(Collection entries)

┌──

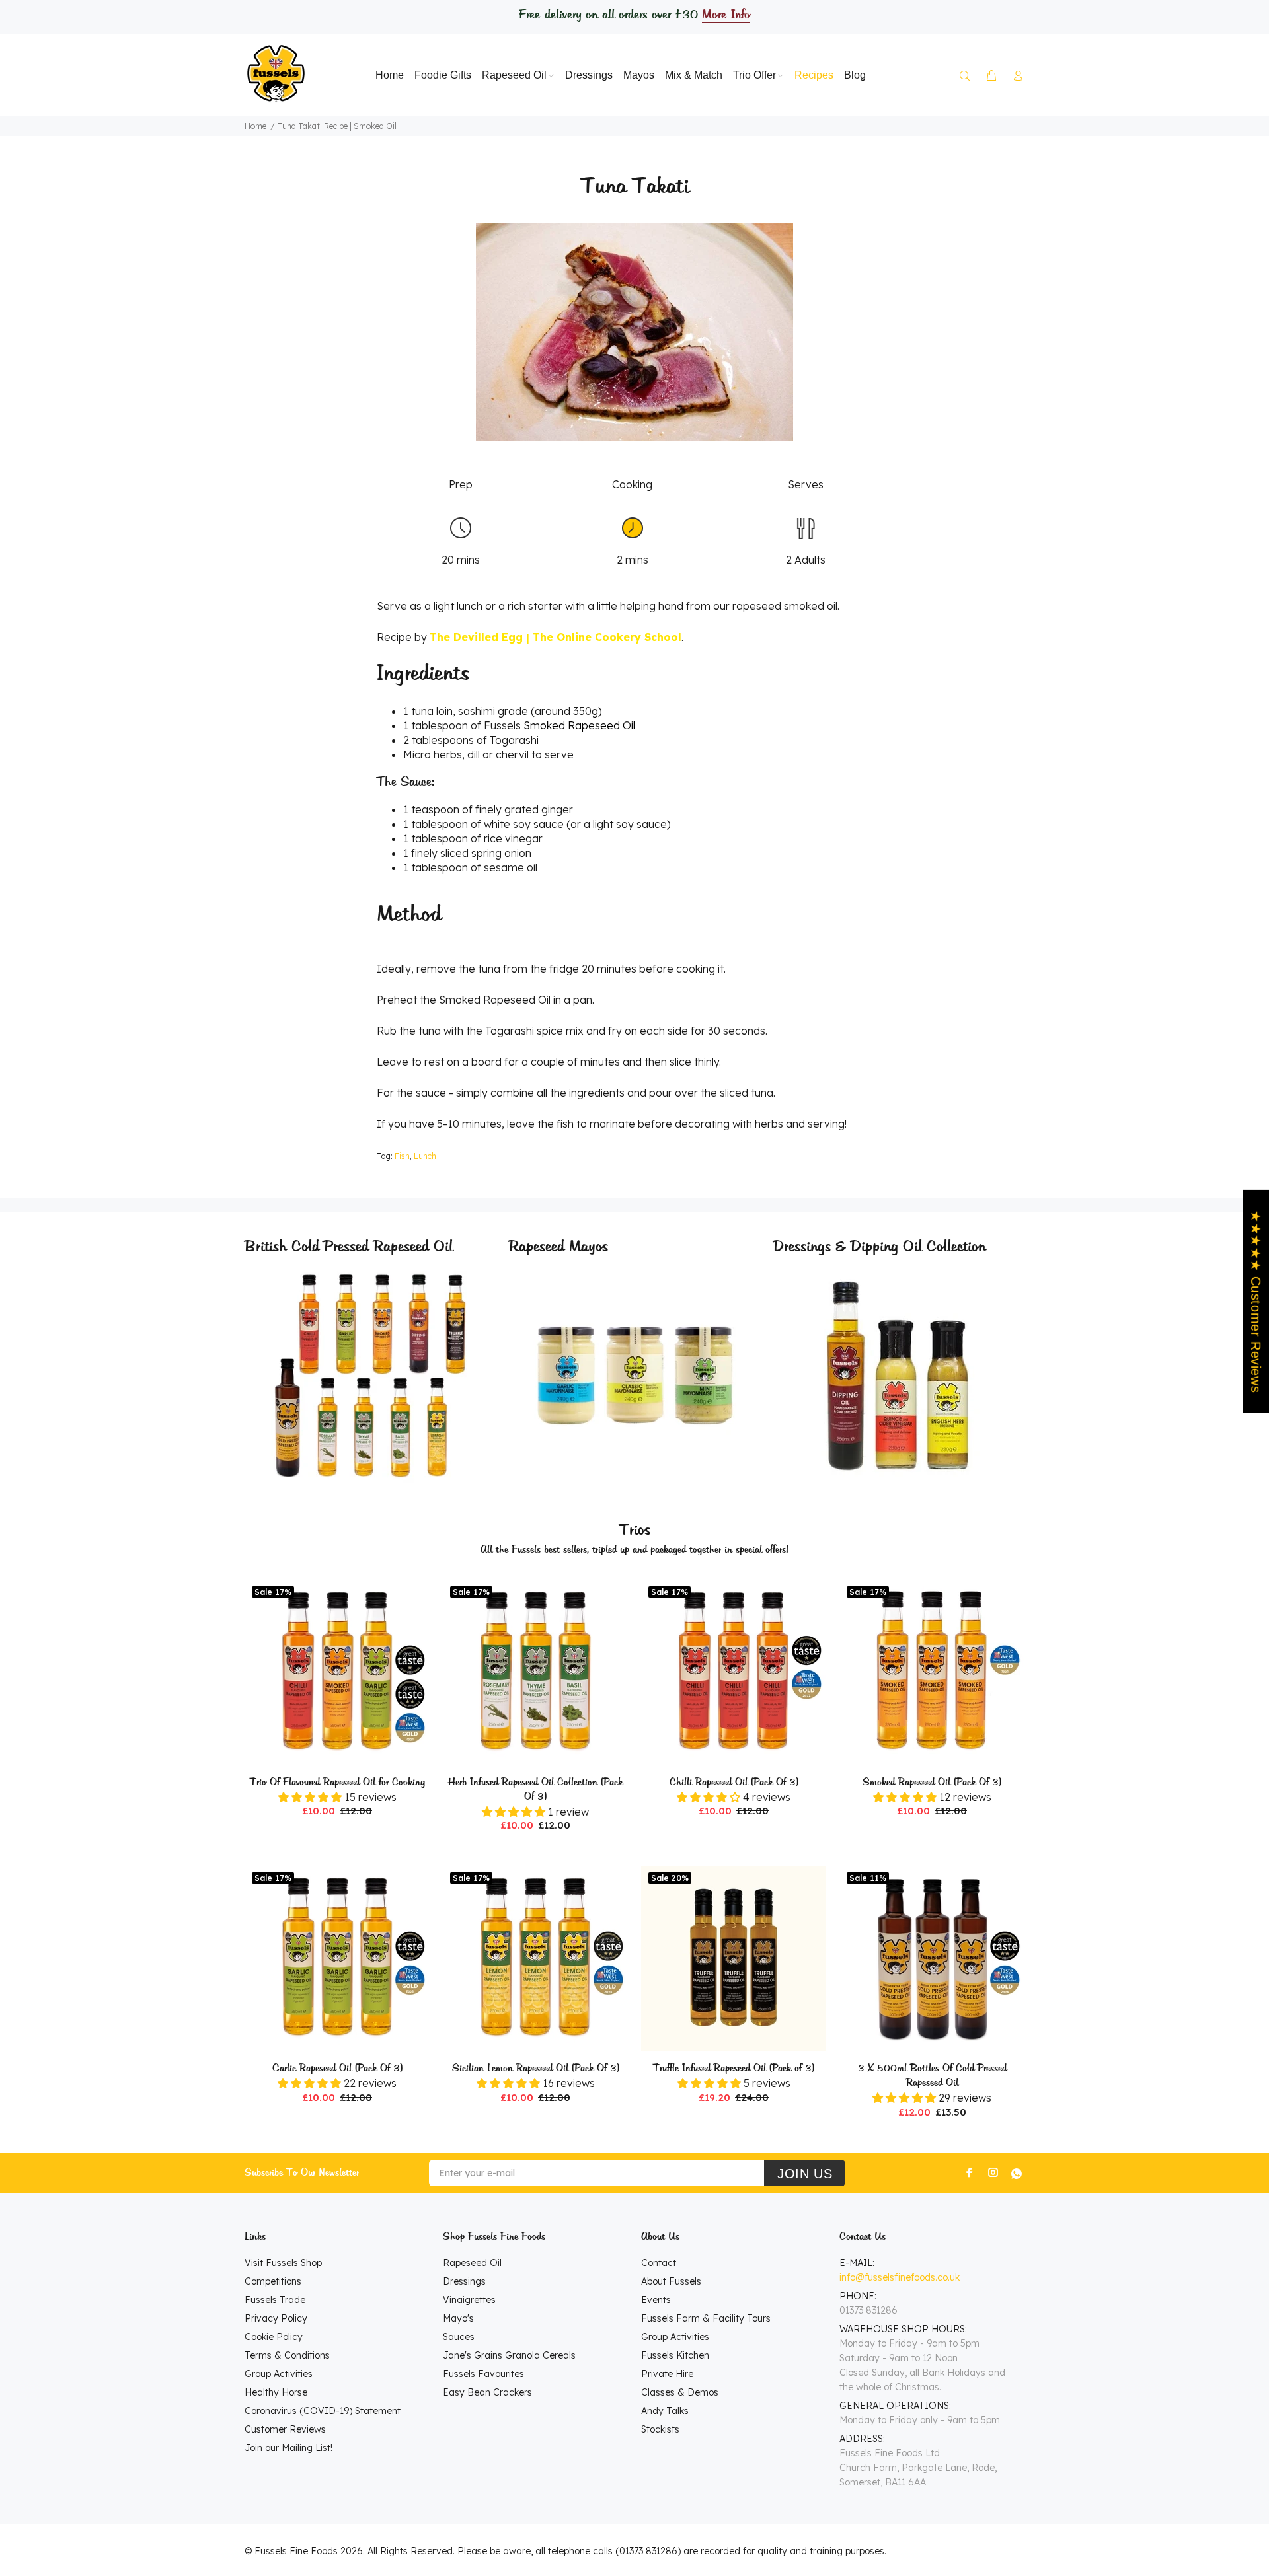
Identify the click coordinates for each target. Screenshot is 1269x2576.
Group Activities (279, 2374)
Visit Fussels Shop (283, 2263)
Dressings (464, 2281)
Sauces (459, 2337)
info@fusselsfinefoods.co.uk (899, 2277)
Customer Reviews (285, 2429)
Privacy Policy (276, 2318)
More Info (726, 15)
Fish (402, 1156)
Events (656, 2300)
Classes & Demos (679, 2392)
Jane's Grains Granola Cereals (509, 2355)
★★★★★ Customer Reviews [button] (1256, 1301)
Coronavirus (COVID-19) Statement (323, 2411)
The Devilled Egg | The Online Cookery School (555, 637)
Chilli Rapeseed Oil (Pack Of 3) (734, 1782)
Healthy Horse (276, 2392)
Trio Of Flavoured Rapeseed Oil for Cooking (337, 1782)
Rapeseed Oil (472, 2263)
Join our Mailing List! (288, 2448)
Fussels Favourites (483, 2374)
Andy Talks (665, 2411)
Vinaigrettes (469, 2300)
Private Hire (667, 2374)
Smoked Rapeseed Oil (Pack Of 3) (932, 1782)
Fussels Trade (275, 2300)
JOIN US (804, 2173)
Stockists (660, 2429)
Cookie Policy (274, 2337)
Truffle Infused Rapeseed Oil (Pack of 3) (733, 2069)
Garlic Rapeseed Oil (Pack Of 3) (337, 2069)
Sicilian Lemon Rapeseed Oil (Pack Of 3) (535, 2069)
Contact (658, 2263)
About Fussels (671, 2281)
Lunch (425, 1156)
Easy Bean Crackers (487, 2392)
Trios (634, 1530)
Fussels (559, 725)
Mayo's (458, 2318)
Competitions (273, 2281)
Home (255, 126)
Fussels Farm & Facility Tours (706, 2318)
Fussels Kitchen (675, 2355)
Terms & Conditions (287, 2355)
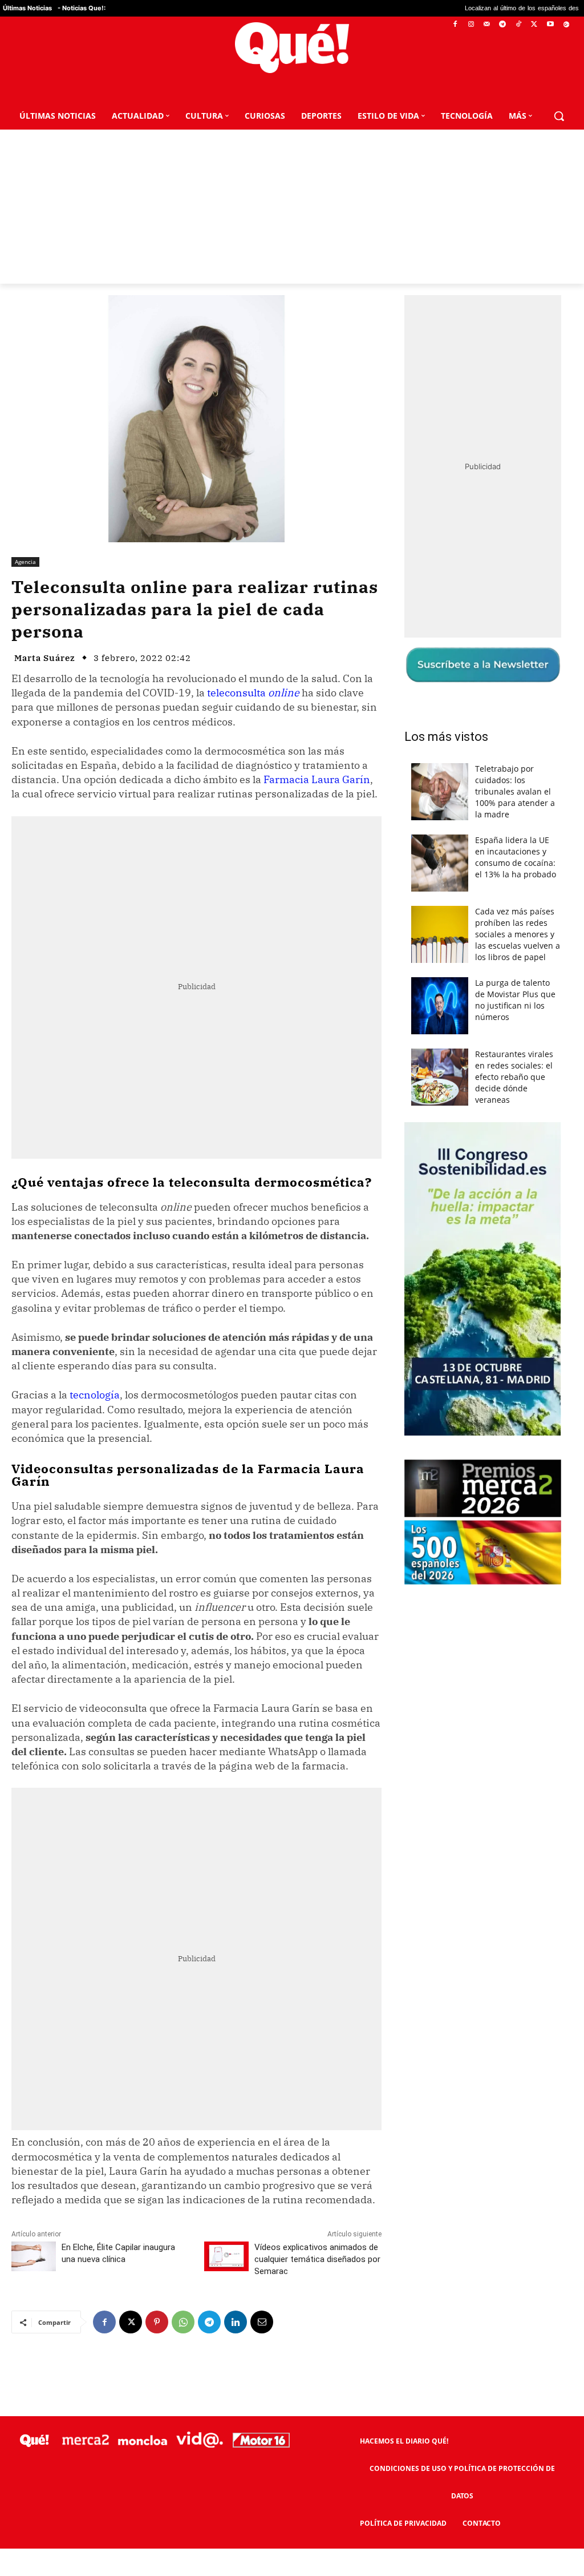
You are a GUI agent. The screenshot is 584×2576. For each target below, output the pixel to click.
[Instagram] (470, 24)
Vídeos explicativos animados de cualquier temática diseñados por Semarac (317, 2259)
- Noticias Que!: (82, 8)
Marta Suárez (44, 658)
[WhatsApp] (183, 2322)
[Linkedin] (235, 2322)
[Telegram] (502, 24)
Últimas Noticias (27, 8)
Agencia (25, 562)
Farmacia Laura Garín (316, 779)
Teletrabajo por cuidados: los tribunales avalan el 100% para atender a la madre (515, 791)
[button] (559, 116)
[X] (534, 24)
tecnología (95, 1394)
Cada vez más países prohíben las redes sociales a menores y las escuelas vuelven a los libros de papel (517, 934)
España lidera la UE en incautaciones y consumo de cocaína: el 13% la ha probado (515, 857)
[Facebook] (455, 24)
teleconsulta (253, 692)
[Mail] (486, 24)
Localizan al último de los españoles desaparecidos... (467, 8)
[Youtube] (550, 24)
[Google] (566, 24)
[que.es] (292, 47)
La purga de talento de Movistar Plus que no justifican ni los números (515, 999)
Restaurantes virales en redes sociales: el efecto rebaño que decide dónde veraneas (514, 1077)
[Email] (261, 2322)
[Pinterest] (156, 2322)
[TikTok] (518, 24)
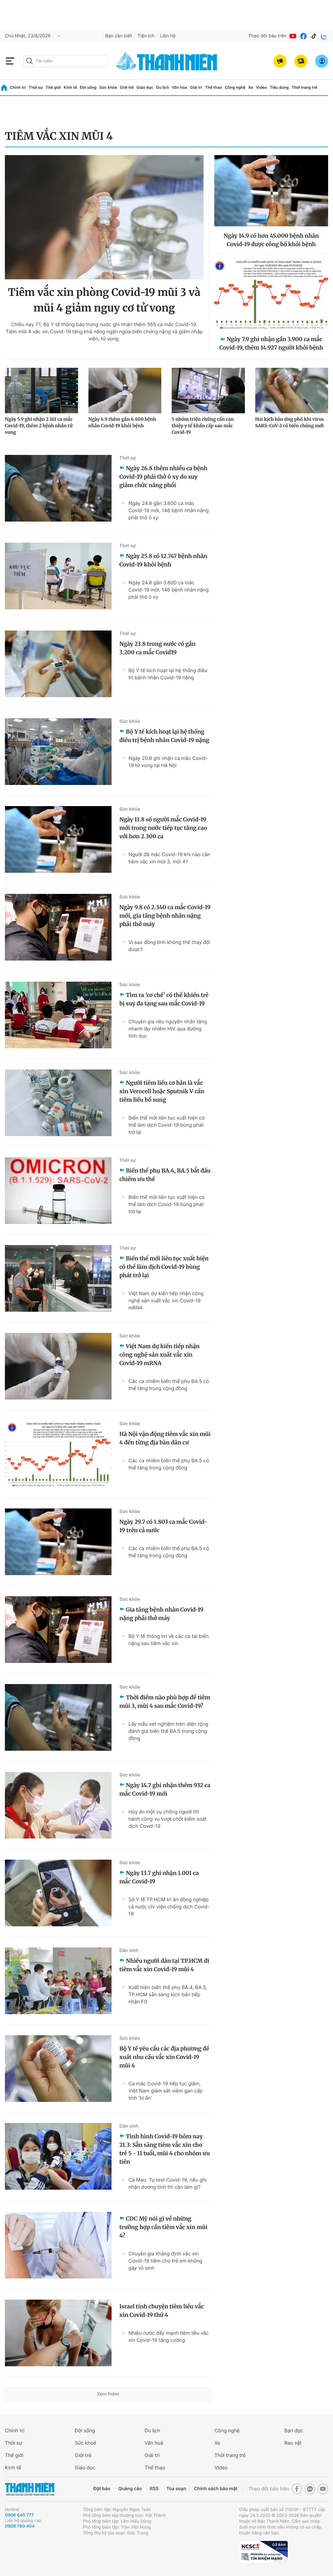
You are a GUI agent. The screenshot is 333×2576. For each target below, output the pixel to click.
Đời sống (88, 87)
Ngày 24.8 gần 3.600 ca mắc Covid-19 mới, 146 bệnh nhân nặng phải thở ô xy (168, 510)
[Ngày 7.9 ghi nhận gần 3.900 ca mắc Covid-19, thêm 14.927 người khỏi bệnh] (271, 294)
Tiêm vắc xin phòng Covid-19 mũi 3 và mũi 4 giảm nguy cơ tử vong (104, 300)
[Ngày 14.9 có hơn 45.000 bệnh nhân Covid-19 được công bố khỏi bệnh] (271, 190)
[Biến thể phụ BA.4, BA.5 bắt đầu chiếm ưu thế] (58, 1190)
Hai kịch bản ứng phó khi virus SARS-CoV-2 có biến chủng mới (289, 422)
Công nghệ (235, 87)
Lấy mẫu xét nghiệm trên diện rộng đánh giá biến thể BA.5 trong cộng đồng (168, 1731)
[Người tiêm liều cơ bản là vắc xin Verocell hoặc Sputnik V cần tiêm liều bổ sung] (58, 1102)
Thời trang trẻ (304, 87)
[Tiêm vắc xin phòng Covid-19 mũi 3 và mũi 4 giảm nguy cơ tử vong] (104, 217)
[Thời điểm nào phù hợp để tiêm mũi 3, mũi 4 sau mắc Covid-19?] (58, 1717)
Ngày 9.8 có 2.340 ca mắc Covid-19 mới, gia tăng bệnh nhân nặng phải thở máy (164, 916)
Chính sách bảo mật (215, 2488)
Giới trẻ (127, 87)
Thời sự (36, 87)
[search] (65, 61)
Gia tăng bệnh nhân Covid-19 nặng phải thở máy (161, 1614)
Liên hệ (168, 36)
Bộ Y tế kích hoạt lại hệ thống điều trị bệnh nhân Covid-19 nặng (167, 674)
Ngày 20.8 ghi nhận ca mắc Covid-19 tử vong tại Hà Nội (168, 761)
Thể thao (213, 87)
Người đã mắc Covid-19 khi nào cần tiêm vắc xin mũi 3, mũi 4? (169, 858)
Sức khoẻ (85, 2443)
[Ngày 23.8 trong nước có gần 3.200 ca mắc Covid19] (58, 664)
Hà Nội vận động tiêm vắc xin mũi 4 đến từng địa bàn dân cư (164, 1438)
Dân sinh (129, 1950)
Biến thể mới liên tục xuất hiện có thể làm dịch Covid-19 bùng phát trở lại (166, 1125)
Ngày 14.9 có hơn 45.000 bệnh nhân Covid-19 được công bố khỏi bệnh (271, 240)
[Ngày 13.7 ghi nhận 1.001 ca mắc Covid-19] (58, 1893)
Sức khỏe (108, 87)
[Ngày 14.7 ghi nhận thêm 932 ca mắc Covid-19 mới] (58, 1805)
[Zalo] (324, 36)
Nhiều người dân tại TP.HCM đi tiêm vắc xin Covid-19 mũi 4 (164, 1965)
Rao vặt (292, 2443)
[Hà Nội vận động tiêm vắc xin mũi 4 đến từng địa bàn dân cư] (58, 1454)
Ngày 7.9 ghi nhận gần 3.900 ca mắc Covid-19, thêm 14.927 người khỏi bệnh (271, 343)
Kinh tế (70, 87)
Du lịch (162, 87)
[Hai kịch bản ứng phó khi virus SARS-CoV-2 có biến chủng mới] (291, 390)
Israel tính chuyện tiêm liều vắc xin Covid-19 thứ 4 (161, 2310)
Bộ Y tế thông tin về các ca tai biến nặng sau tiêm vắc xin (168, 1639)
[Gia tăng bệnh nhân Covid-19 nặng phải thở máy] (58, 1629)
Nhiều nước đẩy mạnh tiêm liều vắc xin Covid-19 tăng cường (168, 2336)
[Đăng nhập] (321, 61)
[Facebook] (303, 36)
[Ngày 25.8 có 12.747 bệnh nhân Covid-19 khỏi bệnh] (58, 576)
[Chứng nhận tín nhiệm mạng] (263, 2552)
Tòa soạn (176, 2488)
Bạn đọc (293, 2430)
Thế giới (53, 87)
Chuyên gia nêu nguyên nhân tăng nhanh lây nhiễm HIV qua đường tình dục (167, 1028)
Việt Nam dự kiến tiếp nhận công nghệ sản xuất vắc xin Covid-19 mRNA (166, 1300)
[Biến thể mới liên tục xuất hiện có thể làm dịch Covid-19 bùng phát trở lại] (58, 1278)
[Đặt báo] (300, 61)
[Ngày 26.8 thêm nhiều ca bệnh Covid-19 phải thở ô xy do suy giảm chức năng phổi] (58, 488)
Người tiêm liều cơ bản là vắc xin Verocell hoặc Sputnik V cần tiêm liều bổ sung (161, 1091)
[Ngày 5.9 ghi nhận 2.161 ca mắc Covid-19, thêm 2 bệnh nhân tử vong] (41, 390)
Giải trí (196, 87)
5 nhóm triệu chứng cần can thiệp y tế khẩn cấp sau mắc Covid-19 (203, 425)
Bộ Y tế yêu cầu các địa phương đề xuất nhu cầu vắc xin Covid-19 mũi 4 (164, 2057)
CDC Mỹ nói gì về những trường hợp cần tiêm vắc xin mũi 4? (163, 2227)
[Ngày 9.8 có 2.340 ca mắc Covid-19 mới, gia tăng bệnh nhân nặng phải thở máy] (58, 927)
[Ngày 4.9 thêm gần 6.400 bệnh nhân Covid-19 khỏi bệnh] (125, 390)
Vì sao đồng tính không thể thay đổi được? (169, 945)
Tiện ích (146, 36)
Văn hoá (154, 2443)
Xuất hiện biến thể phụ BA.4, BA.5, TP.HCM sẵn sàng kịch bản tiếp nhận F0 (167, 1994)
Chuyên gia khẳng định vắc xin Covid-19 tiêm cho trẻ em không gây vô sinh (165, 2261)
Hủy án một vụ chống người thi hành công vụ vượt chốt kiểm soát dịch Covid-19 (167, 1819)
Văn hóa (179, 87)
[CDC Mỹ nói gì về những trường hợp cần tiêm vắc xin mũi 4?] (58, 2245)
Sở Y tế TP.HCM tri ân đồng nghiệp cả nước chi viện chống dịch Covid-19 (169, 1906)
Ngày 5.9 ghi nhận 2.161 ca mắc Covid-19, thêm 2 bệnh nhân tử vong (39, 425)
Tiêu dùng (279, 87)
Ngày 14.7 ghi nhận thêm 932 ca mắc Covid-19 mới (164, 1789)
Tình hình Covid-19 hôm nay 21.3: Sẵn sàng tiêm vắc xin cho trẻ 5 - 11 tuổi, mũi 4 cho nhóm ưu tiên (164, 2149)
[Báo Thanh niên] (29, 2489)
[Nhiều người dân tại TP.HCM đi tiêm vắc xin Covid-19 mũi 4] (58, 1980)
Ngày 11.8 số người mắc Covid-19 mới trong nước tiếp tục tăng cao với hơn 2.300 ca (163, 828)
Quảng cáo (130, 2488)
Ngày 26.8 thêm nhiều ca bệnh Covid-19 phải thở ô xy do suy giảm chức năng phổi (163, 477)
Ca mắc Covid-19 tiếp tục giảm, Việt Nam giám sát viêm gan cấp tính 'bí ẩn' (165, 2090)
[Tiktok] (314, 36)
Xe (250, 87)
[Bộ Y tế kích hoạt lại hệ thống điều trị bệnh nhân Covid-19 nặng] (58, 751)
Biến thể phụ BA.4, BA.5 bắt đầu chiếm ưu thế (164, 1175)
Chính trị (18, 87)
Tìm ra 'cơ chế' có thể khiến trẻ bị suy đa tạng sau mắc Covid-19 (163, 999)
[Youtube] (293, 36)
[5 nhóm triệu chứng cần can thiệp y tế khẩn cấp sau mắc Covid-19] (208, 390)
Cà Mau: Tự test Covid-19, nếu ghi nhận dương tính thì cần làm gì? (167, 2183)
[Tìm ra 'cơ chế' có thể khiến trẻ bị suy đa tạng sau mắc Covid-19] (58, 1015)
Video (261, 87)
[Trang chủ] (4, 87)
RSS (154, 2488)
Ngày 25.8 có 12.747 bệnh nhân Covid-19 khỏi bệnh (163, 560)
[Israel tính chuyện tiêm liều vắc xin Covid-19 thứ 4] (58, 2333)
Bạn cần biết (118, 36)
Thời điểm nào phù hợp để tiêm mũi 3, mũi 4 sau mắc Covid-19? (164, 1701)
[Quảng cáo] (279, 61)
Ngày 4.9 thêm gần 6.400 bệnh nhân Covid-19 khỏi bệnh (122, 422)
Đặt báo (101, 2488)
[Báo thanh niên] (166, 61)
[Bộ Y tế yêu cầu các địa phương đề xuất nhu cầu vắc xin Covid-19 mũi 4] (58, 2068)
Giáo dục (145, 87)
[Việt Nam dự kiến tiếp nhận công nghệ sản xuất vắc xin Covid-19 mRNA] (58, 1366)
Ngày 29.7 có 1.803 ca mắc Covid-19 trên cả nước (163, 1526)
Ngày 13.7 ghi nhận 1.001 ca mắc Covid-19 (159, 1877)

└──

### What the task requires
In the entries above, restate word for word the lines between the one holding "Quảng cáo (130, 2488)" and the one holding "[Bộ Y tế kích", inclusive, and nothing besides.

### Written solution
Quảng cáo (130, 2488)
Ngày 26.8 thêm nhiều ca bệnh Covid-19 phải thở ô xy do suy giảm chức năng phổi (163, 477)
Ca mắc Covid-19 tiếp tục giảm, Việt Nam giám sát viêm gan cấp tính 'bí ẩn' (165, 2090)
[Tiktok] (314, 36)
Xe (250, 87)
[Bộ Y tế kích hoạt lại hệ thống điều trị bệnh nhân Covid-19 nặng] (58, 751)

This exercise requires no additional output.